In March, AIA Australia successfully appealed1 a court decision that would have had widespread implications for group insurance takeovers, risk, and pricing.
A super fund member with default cover had applied to his fund for additional underwritten cover. The application documents he completed asked several questions related to any history of heart problems, to which the member replied “no”. These answers were false, as the member had previously suffered a heart attack and had three stents inserted.
The fund’s insurer at the time accepted the application. Subsequently, CommInsure became the group life insurer of the fund, and took on the risk of the existing members without requiring any additional declarations or reassessments.
Several years later, the member lodged a terminal illness claim and ultimately died from heart failure.
CommInsure admitted the default cover portion of the claim but avoided the underwritten cover under s29(2) of the Insurance Contracts Act 1984 (Cth) (ICA) due to the member’s fraudulent misrepresentations identified during the claim process. The fund agreed with this decision.

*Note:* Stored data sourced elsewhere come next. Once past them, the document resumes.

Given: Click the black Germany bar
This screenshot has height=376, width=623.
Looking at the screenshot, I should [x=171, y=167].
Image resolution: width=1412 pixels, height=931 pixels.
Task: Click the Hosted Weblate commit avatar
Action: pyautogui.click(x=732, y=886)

The beneficiary lodged a complaint with AFCA which determined CommInsure could not rely on s29 of the ICA, as the fraudulent misrepresentations had been made to the outgoing insurer, not to CommInsure. Nonetheless, AFCA upheld the avoidance on the basis that it was fair and reasonable.
The beneficiary then appealed to the Federal Court, which allowed the appeal. This decision had the effect of meaning an incoming group insurer could not avoid cover entered into by a life insured with the outgoing group insurer, even if the life insured had made fraudulent misrepresentations to that outgoing insurer.
AIA appealed the Federal Court decision to the Full Court of the Federal Court, which accepted AIA’s arguments. The judgment set out a pathway for incoming group insurers, holding a risk inherited from an outgoing insurer which involves misrepresentation, to action a s29 remedy on the basis of the concept of a continuing misrepresentation.
The decision will be a welcome development for the industry and for group insurance sustainability. It will support trustees continuing to offer affordable cover, as well as the efficient and effective transfer of group schemes between insurers.